Twice later in the evening Sofie brought up the topic, and was combative with my dogged resistance to admit I should not have said what I did.

"What's wrong with what I said?"

"But they are immigrants," she said. At 14 she struggled to find the sophisticated language to expand her objection.

Finally I retorted (by this time we are in the car riding home, back once again to this interminable exchange): "My grandmother was an immigrant from Ireland. I'm proud of that fact."

"It's not the same thing," she said quickly. "Why not?" I was growing less patient.

"Because your grandmother was white," Sofie responded vigorously. Her tone made me pause. There was some thought, some emotion or image just beyond my psychic vision calling to me. But what was I missing? I must be, what the Irish would call, "dead slow." And then, in slo-mo, a light was dawning. But the full revelation did not emerge for several more hours.

You see, Sofie is my granddaughter, and I never think of her in any other way. But she is also Latina, full-blooded Colombian. We met when she was 3 months old and I went to Bogota to help my daughter-in-law with her new baby. I have known Sofie all her life. I never think of the fact that she sees me as white, and herself as something else. Or that she experiences the fact of race differently than I.

Or that I mostly don't experience race at all. And that's because my Irish grandmother was white.

The term "white privilege" has always annoyed me, because it reminds me of my Catholic formation in which I was taught we are born with "original sin." I don't believe in original sin. How can I help being born white? I didn't ask for it. The accusation "white privilege" shouldn't be hurled at me as an insult by the left. Trigger points and microaggression language, all the vogue in higher education, seem fatuous terms to me. They were no part of the education world when I was at university. We weren't coddled, but treated as adults, cast into the seas of learning history and literature and totally on our own to deal with it. No overarching protection for us undergrads from the end of a Virginia Woolf novel, even if the thought of suicide dismayed us. Even if it has been a part of one's own life. I know the difference between fiction and fact.

I'm equally impatient with what has come to be known as "political correctness," a term hurled as an insult by the right. It's a catchall phrase often hauled out to silence some reasonable argument for fairness and justice, to silence the opposition.

But when my granddaughter who is of color noted that my Irish grandmother had been white and that recent Somali immigrants were not at all the same as the Irish, she had a point. Maybe "white privilege" simply means not having to think about race at all in this society. Maybe I have the condition and don't know it; that blind spot is why I could not understand what my granddaughter found offensive about my casual reference to immigrants and my own clothing. I don't have to think about race: I'm white in a white society. Sofie is compelled to think about race always: She is not "white" in a historically white-dominant culture.
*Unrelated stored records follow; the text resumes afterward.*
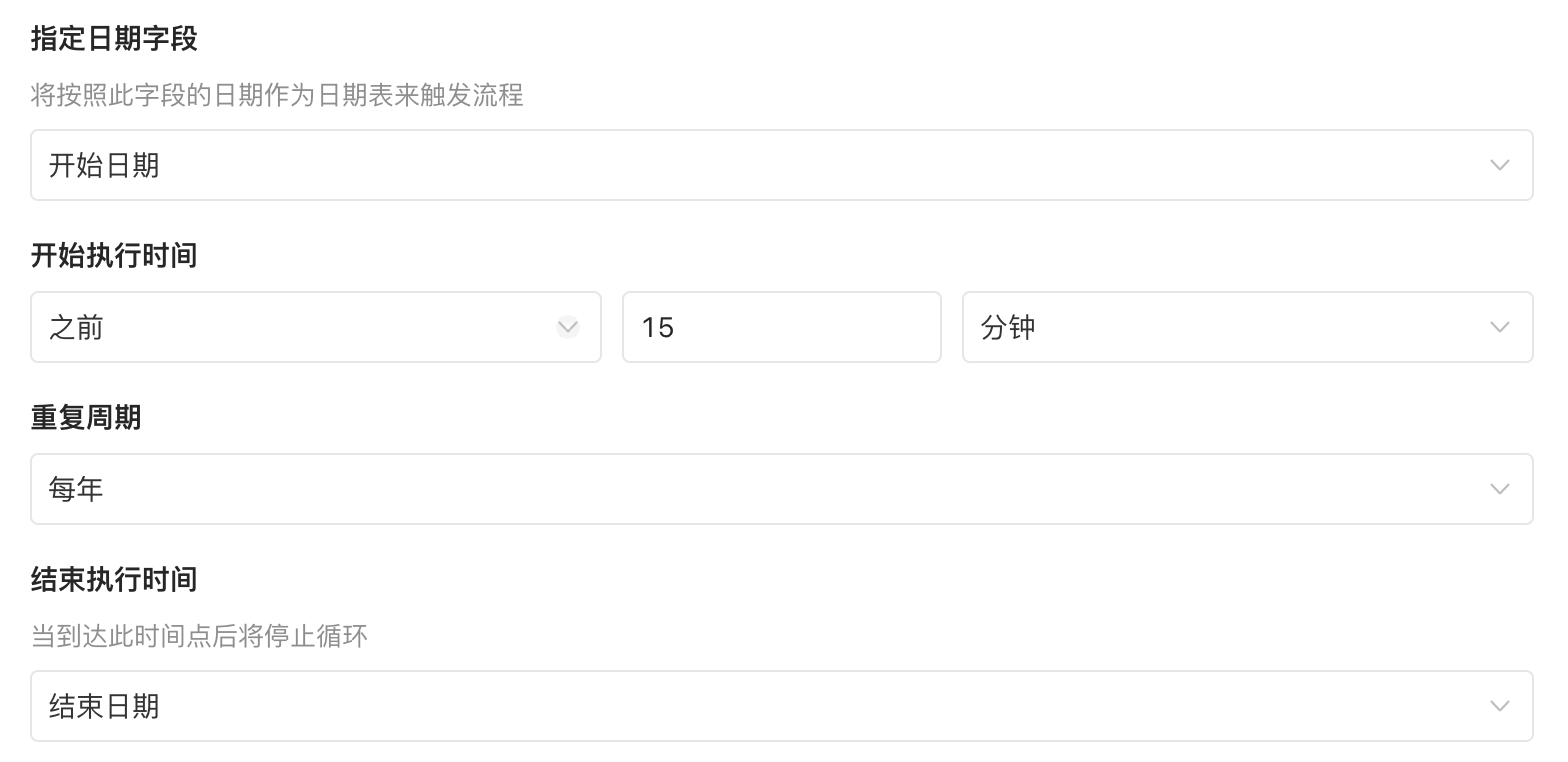1568x762 pixels.
Task: Select the 之前 value text
Action: pyautogui.click(x=76, y=327)
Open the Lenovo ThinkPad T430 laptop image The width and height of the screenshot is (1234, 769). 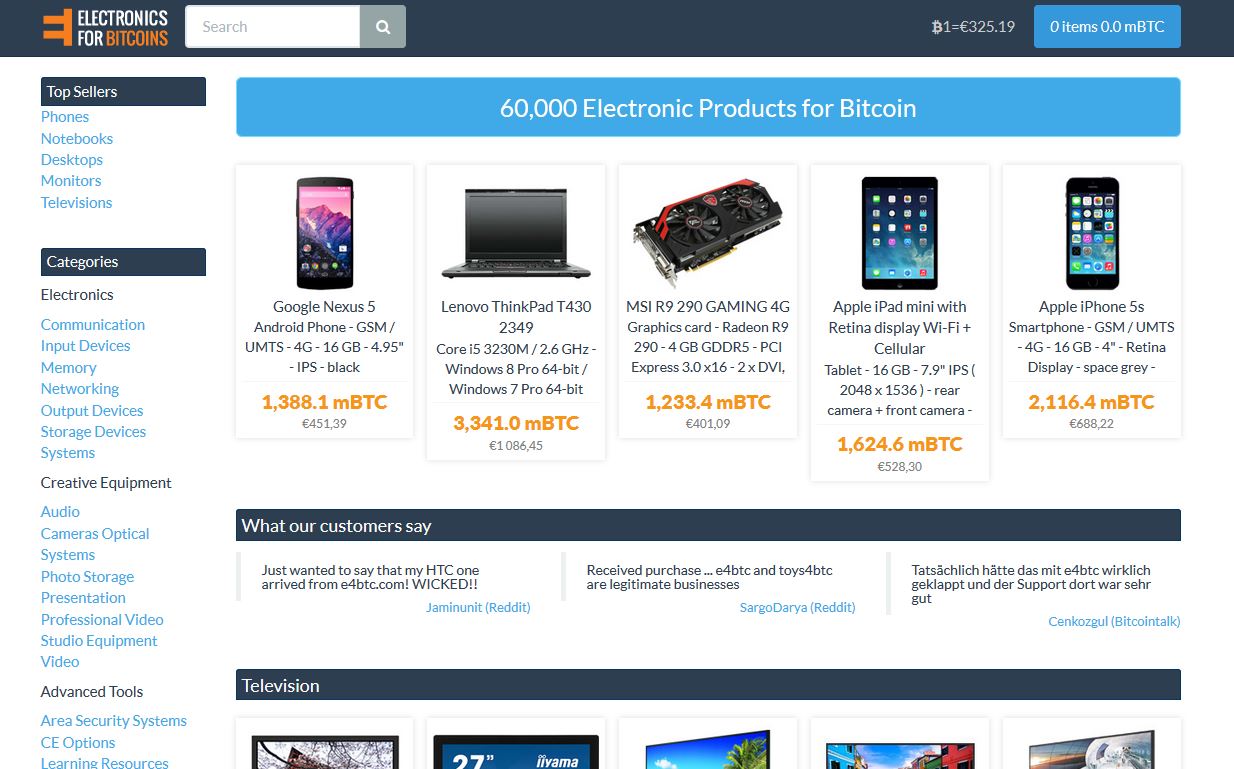click(x=516, y=233)
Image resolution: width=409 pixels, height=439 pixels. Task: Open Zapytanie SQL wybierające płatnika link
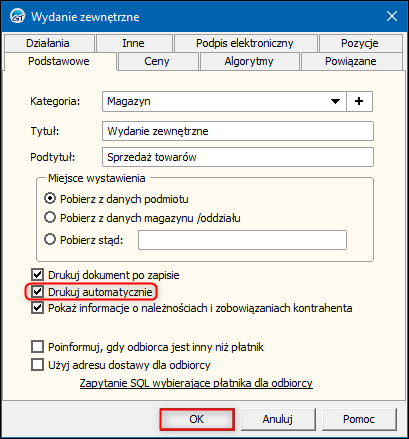(196, 383)
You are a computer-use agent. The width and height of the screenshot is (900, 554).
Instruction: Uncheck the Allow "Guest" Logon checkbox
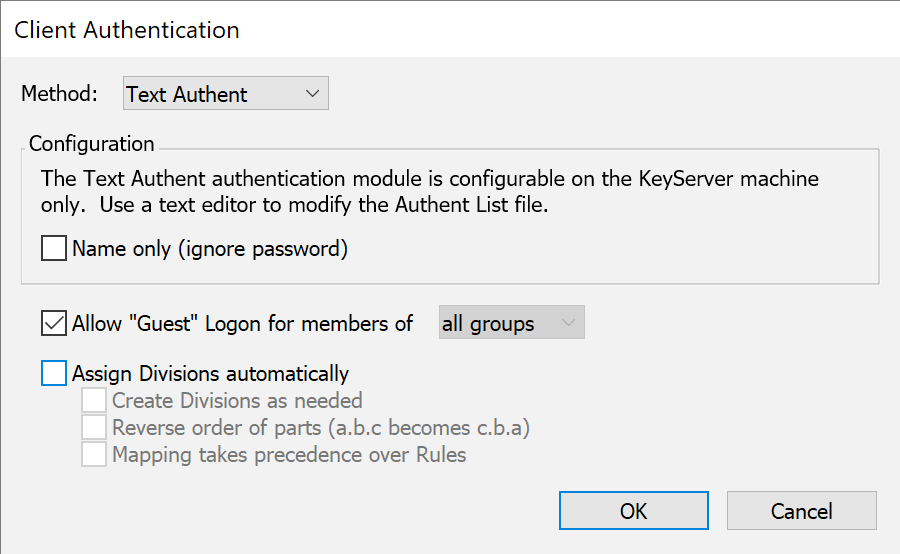[x=54, y=324]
Later in the evening I texted her. I said I had thought over our conversation and I was beginning to see what she had found objectionable in my casual reference to an "immigrant skirt." I added that my generation saw things differently than hers, but that some of us were capable of being retrained. And I told her the most important thing: "I love you." Her return text said everything: "It's O.K. love you too." By persisting, by pulling on the thread of my own blindness, she had woven a new, brighter thread into my awareness of her world, and of my own.

Judith Koll Healey is a Minneapolis author of several novels set in medieval France, and a biography of a 19th-century entrepreneur, Frederick Weyerhaeuser.